Corrado 2.0 16v

Oh boy, what a car to dream about. Having fond memories of the Mk1 Golf Gti and Mk2 Scirocco, I really wanted a Corrado. Considering my budget there wasn’t much else out there to buy. Now obviously it would’ve been nice to buy the VR6 Storm, special edition, but only being in my 20’s and with an insurance group of 19, meant I couldn’t afford to run one. Instead, with limited funds, I bought my 2.0 16v for a bargain. It certainly met my criteria of: good looking with handling to match, on a budget.

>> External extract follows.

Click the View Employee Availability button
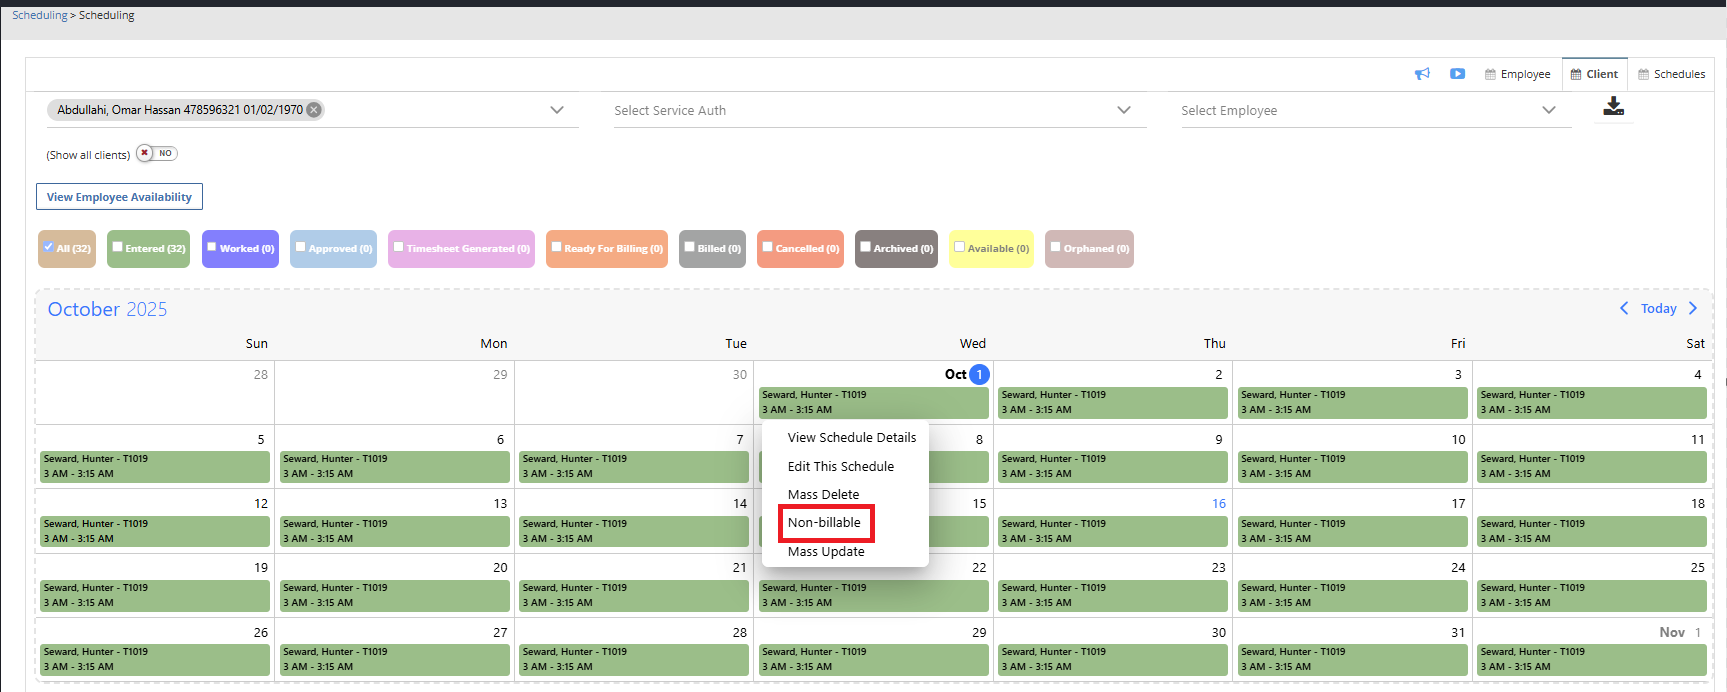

The car is a deep metallic purple and certainly caught my eye. It came with 17” aftermarket alloy wheels and cheap lowered suspension; the ride was harsh but oh boy did I love it. Later on I realised the car handled extremely well in this guise but more compliant on standard suspension. All the electrics worked on the car, including the active spoiler and sunroof, which would be expensive to fix.

The 2.0L came out fairly late in the series of Corrado, as the emission laws (1992) meant the car needed a catalytic converter, so VW dropped in a 2.0L lump instead of the 1.8 version. The performance isn’t that high for a 2.0l, only producing about 130bhp or less, but being a 16v it drives all the way up to the redline nicely. It’s about on par with the old Ford Fiesta Si for performance, but streets ahead for style. The handling was awesome on the stiffer setup, like a Go-kart, but with the shocks bleeding oil, I decided to put the standard springs back on when I installed my Bilstien shocks. At the same time I also went to the standard 15” sized wheel, with some BBS alloys that look similar to that of the G60, which suits it well. However, these massive changes meant for a big change in handling and there is much more body roll.

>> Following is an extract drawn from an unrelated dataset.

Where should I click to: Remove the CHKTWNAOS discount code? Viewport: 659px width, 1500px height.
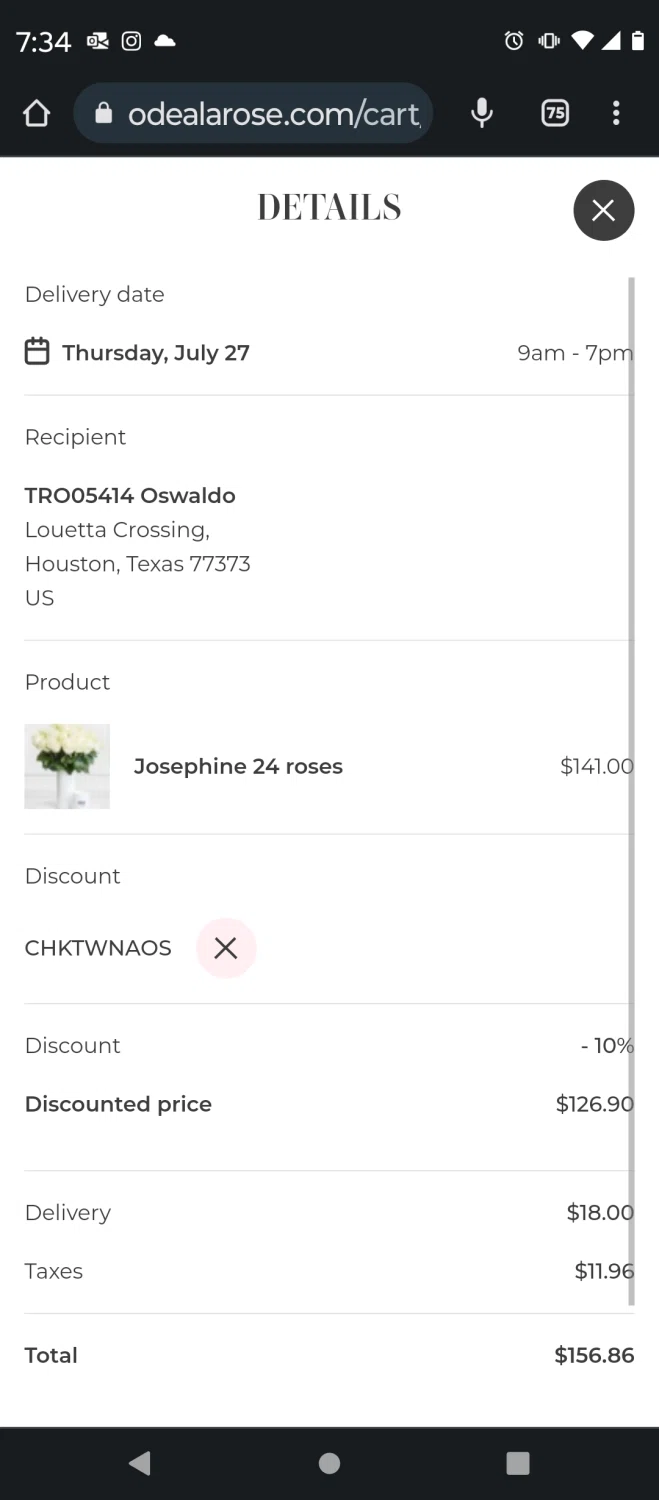pyautogui.click(x=226, y=948)
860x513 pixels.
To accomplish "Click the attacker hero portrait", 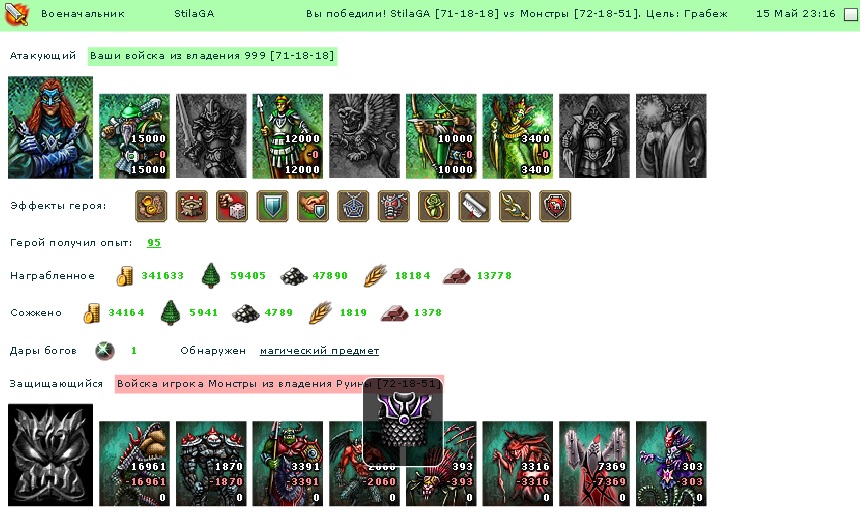I will [50, 128].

The car has not been cheap to run so far with a full tank of fuel (£55) getting me about 400 mile; that I expected, however some parts have gone too. Other than the shocks going, the aftermarket exhaust went too, so I replaced it as far as the CAT (incl), which wasn’t cheap. Other than this there hasn’t been much cost, although I can foresee a couple more jobs that need doing – touch wood.

What is it like inside? Well its got firm seats with cloth covering. The drivers seat has lost the lumbar support and gives me back ache; the other seats are like new. The floor mats are not standard and slide all over the place, I must buy some different ones. The dashboard is all black, standing out against the light grey interior. The clocks are black and simple to read. The fan only works on certain settings which is a common problem and a job I should get round to doing, but it still does the job; touch wood again, as the car never seems to mist up. The car features a little computer (MAF), which lets you read all sorts of things about the car, such as oil temperature, outside temp, time, distance travelled and mpg. The MFA has two settings, the first that resets every time you go out, whereas you choose when to reset the second trip; very useful for recording the miles. The front seats also have height adjustment whereby it pivots at the front; this with the steering wheel height adjustment means I can get well placed to drive.

I must say that I’m still proud of my little Corrado and often see people admiring the car, especially lads in VW Golfs. It started out as a car that I must own at least once, if only for a short while, but the deep burble of the exhaust puts a smile on my face every day and means that I hope to keep it for a while longer. It’s not a car to be raced, but one to be appreciated; the novel little spoiler pops up once you’re well under way (55mph). Cracking back the sunroof on a summers day is what its all about for me. Enjoy cars? – enjoy a Corrado

Engine: 2.0 16v
Performance: 131bhp
Time owned: 2 years
Bought and sold for: roughly £3k
Mileage owned: 15,000
Parts/Servicing costs: depends
Insurance: group 17; £800 and less each year (about £350 now).